The reason that Naive Bayes models are so efficient is that they learn parameters by looking at each feature individually and collect simple per-class statistics from each feature.  

There are 3 kinds of Naive Bayes classifiers implemented in scikit-learn:
- GaussianNB (can be applied to any continuous data)
- BernoulliNB (assumes binary data)
- MultinomialNB (assumes integer count data, like how many times a word appears in a sentence)

### BernoulliNB

The BernoulliNB Classifier counts how often every feature of each class is not zero.

Here, we have 4 data points, with 4 binary features each.  There are 2 classes, 0 and 1.  

For class 0 (the first and third data points):
- the first feature is zero 2 times and nonzero 0 times
- the second feature is zero 1 time and nonzero 1 time
- the third feature is zero 2 times and nonzero 0 times
- the fourth feature is zero 0 times and nonzero 2 times

For class 1 (the second and fourth data points):
- the first feature is zero 0 times and nonzero 2 times
- the second feature is zero 2 times and nonzero 0 times
- the third feature is zero 0 times and nonzero 2 times
- the fourth feature is zero 1 time and nonzero 1 time

In [2]:
# Standard imports
import numpy as np
import matplotlib.pyplot as plt
import pandas as pd
import scipy as sp
import sklearn
from IPython.display import display
import mglearn

# Don't display deprecation warnings
import warnings
warnings.filterwarnings('ignore')

In [3]:
X = np.array([[0, 1, 0, 1],
              [1, 0, 1, 1],
              [0, 0, 0, 1],
              [1, 0, 1, 0]])
y = np.array([0, 1, 0, 1])

Counting the nonzero entries per class in essence looks like this:

In [4]:
counts = {}
for label in np.unique(y):
    # Iterate over each class
    # Count (sum) entries of 1 per feature
    counts[label] = X[y == label].sum(axis=0)
    
print("Feature counts:\n", counts)

Feature counts:
 {0: array([0, 1, 0, 2]), 1: array([2, 0, 2, 1])}


The other two Naive Bayes models, *MultinomialNB* and *GaussianNB*, are slightly different in what kind of statistics they compute.  *MultinomialNB* takes into account the average value of each feature for each class, while *GaussianNB* stores the average value as well as the standard deviation of each feature for each class.

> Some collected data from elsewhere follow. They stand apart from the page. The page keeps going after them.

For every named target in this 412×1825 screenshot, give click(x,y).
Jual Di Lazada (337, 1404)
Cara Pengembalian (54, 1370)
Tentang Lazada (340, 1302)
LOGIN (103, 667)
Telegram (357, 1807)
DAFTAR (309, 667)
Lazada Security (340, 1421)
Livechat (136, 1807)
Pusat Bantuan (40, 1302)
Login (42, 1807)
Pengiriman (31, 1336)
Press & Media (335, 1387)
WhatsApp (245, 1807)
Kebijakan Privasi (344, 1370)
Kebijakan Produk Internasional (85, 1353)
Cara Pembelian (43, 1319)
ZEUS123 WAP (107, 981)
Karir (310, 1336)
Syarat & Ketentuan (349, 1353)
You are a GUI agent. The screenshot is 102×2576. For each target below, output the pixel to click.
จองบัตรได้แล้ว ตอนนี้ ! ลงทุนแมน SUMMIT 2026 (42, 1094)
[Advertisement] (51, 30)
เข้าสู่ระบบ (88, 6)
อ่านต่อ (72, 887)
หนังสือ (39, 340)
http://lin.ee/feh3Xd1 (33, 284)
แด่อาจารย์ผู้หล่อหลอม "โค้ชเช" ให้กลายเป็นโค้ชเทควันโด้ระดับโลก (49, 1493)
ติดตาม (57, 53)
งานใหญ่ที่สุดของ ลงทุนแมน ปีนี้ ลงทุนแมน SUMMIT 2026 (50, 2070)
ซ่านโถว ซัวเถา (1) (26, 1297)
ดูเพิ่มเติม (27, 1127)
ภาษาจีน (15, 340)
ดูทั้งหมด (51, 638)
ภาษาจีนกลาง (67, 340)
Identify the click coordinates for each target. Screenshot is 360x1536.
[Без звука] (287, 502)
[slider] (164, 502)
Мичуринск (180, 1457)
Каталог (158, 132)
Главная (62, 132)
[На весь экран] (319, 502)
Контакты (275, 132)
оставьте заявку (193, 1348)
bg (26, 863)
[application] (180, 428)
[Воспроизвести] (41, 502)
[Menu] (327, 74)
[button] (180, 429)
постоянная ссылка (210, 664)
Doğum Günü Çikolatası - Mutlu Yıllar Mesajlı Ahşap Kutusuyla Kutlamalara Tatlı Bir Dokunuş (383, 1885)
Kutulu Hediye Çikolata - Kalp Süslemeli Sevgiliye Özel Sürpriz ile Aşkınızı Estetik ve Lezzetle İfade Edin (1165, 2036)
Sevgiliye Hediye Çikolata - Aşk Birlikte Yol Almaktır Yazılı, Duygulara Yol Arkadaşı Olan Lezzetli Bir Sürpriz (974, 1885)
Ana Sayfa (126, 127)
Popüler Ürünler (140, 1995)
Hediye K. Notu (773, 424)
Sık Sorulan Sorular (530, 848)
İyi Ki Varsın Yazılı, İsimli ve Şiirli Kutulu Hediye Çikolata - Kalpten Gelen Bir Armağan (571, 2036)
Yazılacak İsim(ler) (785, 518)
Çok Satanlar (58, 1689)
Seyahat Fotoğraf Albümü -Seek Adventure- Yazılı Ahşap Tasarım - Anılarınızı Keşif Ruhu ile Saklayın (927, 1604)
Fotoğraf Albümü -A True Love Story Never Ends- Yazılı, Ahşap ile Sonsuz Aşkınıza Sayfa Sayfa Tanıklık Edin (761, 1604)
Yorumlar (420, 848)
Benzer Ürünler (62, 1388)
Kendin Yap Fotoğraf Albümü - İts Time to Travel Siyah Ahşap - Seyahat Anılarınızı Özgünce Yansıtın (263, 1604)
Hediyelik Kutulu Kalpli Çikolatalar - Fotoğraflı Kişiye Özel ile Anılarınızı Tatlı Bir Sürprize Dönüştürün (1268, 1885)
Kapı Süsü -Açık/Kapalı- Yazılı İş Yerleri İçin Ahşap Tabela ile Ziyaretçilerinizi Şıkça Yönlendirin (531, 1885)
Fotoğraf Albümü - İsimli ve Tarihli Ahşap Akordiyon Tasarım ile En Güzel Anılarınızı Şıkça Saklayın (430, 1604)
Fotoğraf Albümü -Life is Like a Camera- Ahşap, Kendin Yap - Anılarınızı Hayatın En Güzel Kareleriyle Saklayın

To make a prediction, a data point is compared to the statistics for each of the classes, and the best matching class is predicted.  Interestingly, for both *MultinomialNB* and *BernoulliNB*, this leads to a prediction formula that is the same as the linear models.

### Strengths, Weaknesses, and Parameters

*MultinomialNB* and *BernoulliNB* have a single parameter, *alpha*, which controls model complexity.  The way *alpha* works is that the algorithm adds to the data *alpha* many virtual data points that have positive values for all the features.  The results in a "smoothing" of the statistics.

A large *alpha* means more smoothing, resulting in less complex models.  Setting *alpha* isn't critical for good performance, but tuning it usually improves accuracy somewhat.

*GaussianNB* is mostly used on very high-dimensional data, while the other 2 variants of Naive Bayes are widely used for sparse data such as text.  *MultinomialNB* usually performs better than *BernoulliNB*, particularly on datasets with a relatively large number of nonzero features.

The Naive Bayes models share many of the strengths and weaknesses of the linear models.  They are very fast to train and predict, and the training procedure is easy to understand.  The models work very well with high-dimensional sparse data and are relatively robust to the parameters.  Naive Bayes models are great baseline models and are often used on very large datasets, where training even a linear model might take too long.